* PROBLEM STATEMENT:
Write out the rows below again, switching "GUI agent" to "screen assistant" everywhere and leaving all other text as it is.

** Start EXCERPTED RECORDS **

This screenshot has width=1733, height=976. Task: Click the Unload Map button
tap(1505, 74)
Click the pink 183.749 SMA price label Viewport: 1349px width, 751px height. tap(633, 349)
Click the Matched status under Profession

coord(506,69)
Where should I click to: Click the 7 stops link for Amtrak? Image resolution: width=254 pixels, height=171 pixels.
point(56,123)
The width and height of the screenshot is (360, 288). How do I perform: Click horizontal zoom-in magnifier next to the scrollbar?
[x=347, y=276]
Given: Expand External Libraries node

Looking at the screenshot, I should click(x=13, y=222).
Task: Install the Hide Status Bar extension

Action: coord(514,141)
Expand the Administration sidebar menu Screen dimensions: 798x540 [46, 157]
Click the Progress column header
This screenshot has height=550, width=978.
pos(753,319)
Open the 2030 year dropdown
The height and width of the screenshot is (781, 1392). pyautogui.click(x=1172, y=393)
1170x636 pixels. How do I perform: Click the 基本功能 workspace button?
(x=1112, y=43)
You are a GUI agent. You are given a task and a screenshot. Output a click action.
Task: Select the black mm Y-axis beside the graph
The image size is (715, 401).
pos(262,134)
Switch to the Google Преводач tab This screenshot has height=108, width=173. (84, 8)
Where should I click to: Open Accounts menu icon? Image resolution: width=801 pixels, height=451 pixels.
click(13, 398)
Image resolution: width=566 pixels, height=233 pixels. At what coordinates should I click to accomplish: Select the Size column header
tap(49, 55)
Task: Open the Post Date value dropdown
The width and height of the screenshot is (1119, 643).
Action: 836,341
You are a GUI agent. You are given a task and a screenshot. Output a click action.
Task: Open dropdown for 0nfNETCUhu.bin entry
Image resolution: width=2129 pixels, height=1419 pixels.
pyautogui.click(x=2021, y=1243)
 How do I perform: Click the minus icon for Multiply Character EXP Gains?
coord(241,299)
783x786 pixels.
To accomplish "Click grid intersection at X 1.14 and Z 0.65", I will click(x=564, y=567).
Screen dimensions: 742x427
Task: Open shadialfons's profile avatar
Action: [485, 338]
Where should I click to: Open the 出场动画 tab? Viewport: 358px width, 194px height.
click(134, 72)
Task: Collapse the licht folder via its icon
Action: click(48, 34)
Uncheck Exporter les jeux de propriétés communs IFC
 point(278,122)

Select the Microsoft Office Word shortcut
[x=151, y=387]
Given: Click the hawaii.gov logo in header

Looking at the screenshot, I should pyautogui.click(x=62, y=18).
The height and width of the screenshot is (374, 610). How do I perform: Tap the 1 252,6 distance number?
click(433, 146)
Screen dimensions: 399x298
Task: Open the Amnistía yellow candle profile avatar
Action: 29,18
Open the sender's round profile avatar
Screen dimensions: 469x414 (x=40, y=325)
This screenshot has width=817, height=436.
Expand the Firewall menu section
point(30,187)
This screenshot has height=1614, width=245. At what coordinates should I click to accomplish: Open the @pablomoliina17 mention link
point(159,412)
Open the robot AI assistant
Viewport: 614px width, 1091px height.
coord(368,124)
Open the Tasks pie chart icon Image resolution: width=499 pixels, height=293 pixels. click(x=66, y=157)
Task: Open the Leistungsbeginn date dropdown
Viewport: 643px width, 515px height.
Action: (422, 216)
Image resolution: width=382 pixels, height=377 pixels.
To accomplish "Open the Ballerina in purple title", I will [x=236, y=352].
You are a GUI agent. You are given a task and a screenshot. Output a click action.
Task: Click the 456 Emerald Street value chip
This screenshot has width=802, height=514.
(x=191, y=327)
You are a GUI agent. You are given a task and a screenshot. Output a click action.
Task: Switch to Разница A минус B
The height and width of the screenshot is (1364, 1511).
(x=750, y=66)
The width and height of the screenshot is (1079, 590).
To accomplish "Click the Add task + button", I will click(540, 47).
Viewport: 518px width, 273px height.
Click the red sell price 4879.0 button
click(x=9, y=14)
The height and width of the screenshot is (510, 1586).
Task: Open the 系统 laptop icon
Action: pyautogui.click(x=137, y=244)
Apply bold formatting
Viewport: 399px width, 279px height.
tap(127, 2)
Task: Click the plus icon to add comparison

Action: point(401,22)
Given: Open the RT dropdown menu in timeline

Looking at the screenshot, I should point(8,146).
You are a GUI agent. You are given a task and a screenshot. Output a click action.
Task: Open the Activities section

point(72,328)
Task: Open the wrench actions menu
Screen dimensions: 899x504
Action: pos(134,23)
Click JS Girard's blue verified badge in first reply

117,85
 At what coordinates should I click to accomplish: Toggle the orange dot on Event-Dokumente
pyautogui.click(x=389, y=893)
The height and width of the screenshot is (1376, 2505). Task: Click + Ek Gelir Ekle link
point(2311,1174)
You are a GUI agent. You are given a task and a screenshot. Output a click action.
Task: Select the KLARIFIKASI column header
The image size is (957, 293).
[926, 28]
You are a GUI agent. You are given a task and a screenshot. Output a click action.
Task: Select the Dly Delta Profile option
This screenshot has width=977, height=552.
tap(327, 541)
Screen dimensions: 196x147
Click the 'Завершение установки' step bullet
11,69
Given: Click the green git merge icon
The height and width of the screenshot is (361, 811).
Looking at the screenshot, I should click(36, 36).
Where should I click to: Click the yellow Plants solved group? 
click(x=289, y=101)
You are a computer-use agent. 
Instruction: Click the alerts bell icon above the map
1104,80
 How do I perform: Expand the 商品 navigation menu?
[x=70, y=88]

** End EXCERPTED RECORDS **

* EXERCISE RESULT:
This screenshot has width=1733, height=976. Task: Click the Unload Map button
tap(1505, 74)
Click the pink 183.749 SMA price label Viewport: 1349px width, 751px height. tap(633, 349)
Click the Matched status under Profession

coord(506,69)
Where should I click to: Click the 7 stops link for Amtrak? Image resolution: width=254 pixels, height=171 pixels.
point(56,123)
The width and height of the screenshot is (360, 288). How do I perform: Click horizontal zoom-in magnifier next to the scrollbar?
[x=347, y=276]
Given: Expand External Libraries node

Looking at the screenshot, I should click(x=13, y=222).
Task: Install the Hide Status Bar extension

Action: coord(514,141)
Expand the Administration sidebar menu Screen dimensions: 798x540 [46, 157]
Click the Progress column header
This screenshot has height=550, width=978.
pos(753,319)
Open the 2030 year dropdown
The height and width of the screenshot is (781, 1392). pyautogui.click(x=1172, y=393)
1170x636 pixels. How do I perform: Click the 基本功能 workspace button?
(x=1112, y=43)
You are a screen assistant. You are given a task and a screenshot. Output a click action.
Task: Select the black mm Y-axis beside the graph
The image size is (715, 401).
pos(262,134)
Switch to the Google Преводач tab This screenshot has height=108, width=173. (84, 8)
Where should I click to: Open Accounts menu icon? Image resolution: width=801 pixels, height=451 pixels.
click(13, 398)
Image resolution: width=566 pixels, height=233 pixels. At what coordinates should I click to accomplish: Select the Size column header
tap(49, 55)
Task: Open the Post Date value dropdown
The width and height of the screenshot is (1119, 643).
Action: 836,341
You are a screen assistant. You are given a task and a screenshot. Output a click action.
Task: Open dropdown for 0nfNETCUhu.bin entry
Image resolution: width=2129 pixels, height=1419 pixels.
pyautogui.click(x=2021, y=1243)
 How do I perform: Click the minus icon for Multiply Character EXP Gains?
coord(241,299)
783x786 pixels.
To accomplish "Click grid intersection at X 1.14 and Z 0.65", I will click(x=564, y=567).
Screen dimensions: 742x427
Task: Open shadialfons's profile avatar
Action: [485, 338]
Where should I click to: Open the 出场动画 tab? Viewport: 358px width, 194px height.
click(134, 72)
Task: Collapse the licht folder via its icon
Action: click(48, 34)
Uncheck Exporter les jeux de propriétés communs IFC
 point(278,122)

Select the Microsoft Office Word shortcut
[x=151, y=387]
Given: Click the hawaii.gov logo in header

Looking at the screenshot, I should pyautogui.click(x=62, y=18).
The height and width of the screenshot is (374, 610). How do I perform: Tap the 1 252,6 distance number?
click(433, 146)
Screen dimensions: 399x298
Task: Open the Amnistía yellow candle profile avatar
Action: 29,18
Open the sender's round profile avatar
Screen dimensions: 469x414 (x=40, y=325)
This screenshot has width=817, height=436.
Expand the Firewall menu section
point(30,187)
This screenshot has height=1614, width=245. At what coordinates should I click to accomplish: Open the @pablomoliina17 mention link
point(159,412)
Open the robot AI assistant
Viewport: 614px width, 1091px height.
coord(368,124)
Open the Tasks pie chart icon Image resolution: width=499 pixels, height=293 pixels. click(x=66, y=157)
Task: Open the Leistungsbeginn date dropdown
Viewport: 643px width, 515px height.
Action: (422, 216)
Image resolution: width=382 pixels, height=377 pixels.
To accomplish "Open the Ballerina in purple title", I will [x=236, y=352].
You are a screen assistant. You are given a task and a screenshot. Output a click action.
Task: Click the 456 Emerald Street value chip
This screenshot has width=802, height=514.
(x=191, y=327)
You are a screen assistant. You are given a task and a screenshot. Output a click action.
Task: Switch to Разница A минус B
The height and width of the screenshot is (1364, 1511).
(x=750, y=66)
The width and height of the screenshot is (1079, 590).
To accomplish "Click the Add task + button", I will click(540, 47).
Viewport: 518px width, 273px height.
Click the red sell price 4879.0 button
click(x=9, y=14)
The height and width of the screenshot is (510, 1586).
Task: Open the 系统 laptop icon
Action: pyautogui.click(x=137, y=244)
Apply bold formatting
Viewport: 399px width, 279px height.
tap(127, 2)
Task: Click the plus icon to add comparison

Action: point(401,22)
Given: Open the RT dropdown menu in timeline

Looking at the screenshot, I should point(8,146).
You are a screen assistant. You are given a task and a screenshot. Output a click action.
Task: Open the Activities section

point(72,328)
Task: Open the wrench actions menu
Screen dimensions: 899x504
Action: pos(134,23)
Click JS Girard's blue verified badge in first reply

117,85
 At what coordinates should I click to accomplish: Toggle the orange dot on Event-Dokumente
pyautogui.click(x=389, y=893)
The height and width of the screenshot is (1376, 2505). Task: Click + Ek Gelir Ekle link
point(2311,1174)
You are a screen assistant. You are given a task and a screenshot. Output a click action.
Task: Select the KLARIFIKASI column header
The image size is (957, 293).
[926, 28]
You are a screen assistant. You are given a task and a screenshot. Output a click action.
Task: Select the Dly Delta Profile option
This screenshot has width=977, height=552.
tap(327, 541)
Screen dimensions: 196x147
Click the 'Завершение установки' step bullet
11,69
Given: Click the green git merge icon
The height and width of the screenshot is (361, 811).
Looking at the screenshot, I should click(36, 36).
Where should I click to: Click the yellow Plants solved group? 
click(x=289, y=101)
You are a computer-use agent. 
Instruction: Click the alerts bell icon above the map
1104,80
 How do I perform: Expand the 商品 navigation menu?
[x=70, y=88]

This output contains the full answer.